Sovos ShipCompliant recently released its second annual Direct-to-Consumer Spirits Shipping Report, in partnership with the American Craft Spirits Association (ACSA). In just its second year, the report shows consumer demand for DtC spirits shipping is on the rise, with 87% of regular craft spirits drinkers saying they want to be able to legally purchase craft spirits via DtC shipping — up from 80% in 2022. The report also features in-depth analysis of the craft spirits direct-to-consumer (DtC) channel through a consumer poll, as well as ACSA’s perspective on how the market can continue to make strides.
Key highlights from the 2023 DtC Spirits Shipping Report
Here are five key takeaways from the report that show the current – and potential future – state of the DtC craft spirits shipping channel.
- The majority (82%) of regular craft spirits drinkers said that U.S. laws should be updated to legalize DtC spirits shipping in more states. This is a slight uptick from the 79% who said the same in 2022.
- Still just eight states and Washington, D.C. permit interstate DtC spirits shipping – compared to the 47 states and Washington, D.C. that allow the same for wine.
- Four in five regular craft spirits drinkers (80%) say they are likely to purchase craft spirits via DtC in the future — an increase from 73% in 2022.
- On average, regular craft spirits drinkers who are likely to purchase craft spirits via DtC said they are willing to pay about $114 each month — adding up to about $1,369 each year.

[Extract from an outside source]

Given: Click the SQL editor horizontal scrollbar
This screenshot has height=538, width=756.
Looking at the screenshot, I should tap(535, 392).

- Approximately three quarters of regular craft spirits drinkers (72%) say they would be likely to share or post about that distillery on social media — free advertising that has the potential to reach a wide audience.
The tug of war continues
For the second year in a row, the Direct-to-Consumer Spirits Shipping Report shows that consumers are interested in DtC spirits shipping. Specifically, 86% said said they would be likely to try a new spirit from a distillery or purchase from a distillery more frequently (82%) if DtC shipping were offered. Futhermore, 75% said they would be likely to sign up for a distillery’s subscription club if DtC shipping of products was an option. However, there has unfortunately been no offical regulation changes. While several states made moves to push DtC shipping laws forward, there are still only eight states – and Washington, D.C. – that allow for spirits to arrive on your doorstep.

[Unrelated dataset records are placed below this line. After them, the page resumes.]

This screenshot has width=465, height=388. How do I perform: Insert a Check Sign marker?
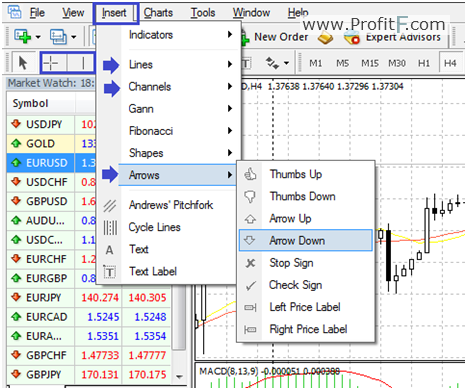(x=306, y=285)
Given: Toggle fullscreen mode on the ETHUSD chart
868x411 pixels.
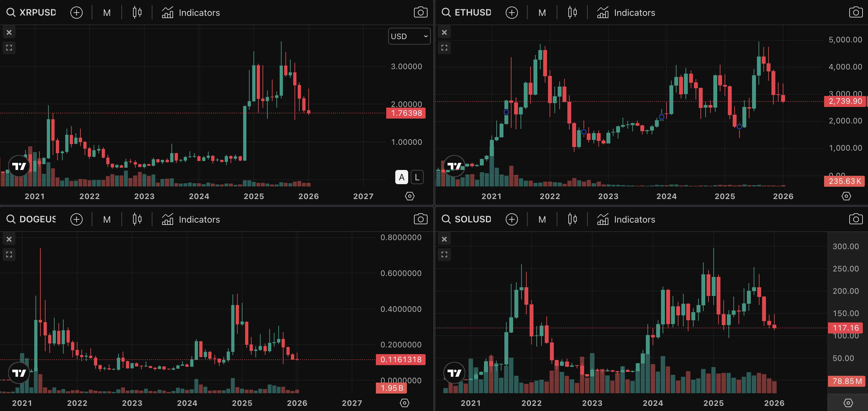Looking at the screenshot, I should (444, 48).
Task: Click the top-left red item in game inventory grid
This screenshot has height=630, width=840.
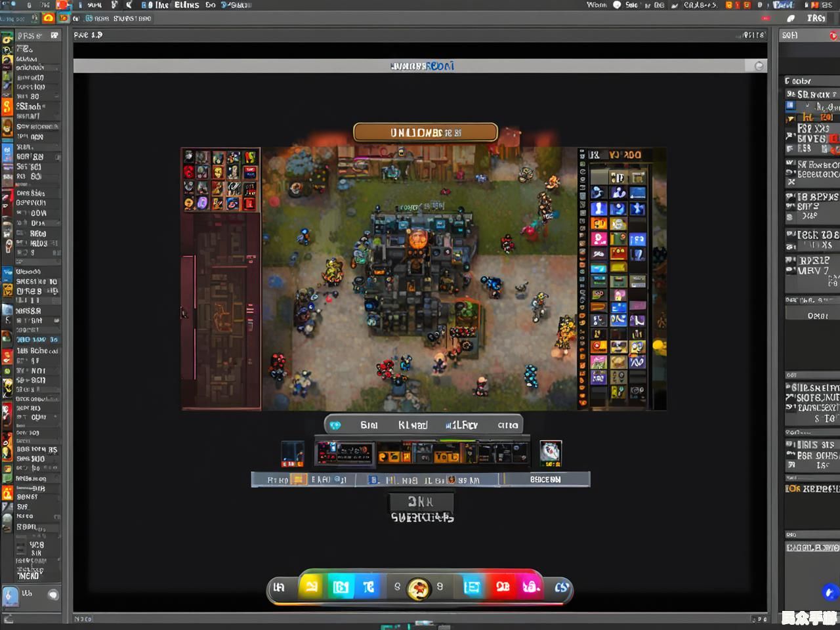Action: coord(189,172)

It’s time for the industry to take the next step in expanding DtC spirits shipping permissions. With multiple states working to meet consumer demand, it’s time for law makers and others to make efforts toward the same goal. Currently there are more than 122,000 spirits brands in the U.S., while between 13,000 and 16,000 new spirits brand registrations have been approved by the TTB over the past few years. The product is there, the demand is there – it’s time to implement safe and regulated options to bring the two together.
Consumer Survey Methodology
These surveys were conducted online within the United States by The Harris Poll on behalf of Sovos ShipCompliant from August 21-23, 2023 among 2,017 adults ages 21+, among whom 598 drink craft spirits/liquor at least once per month.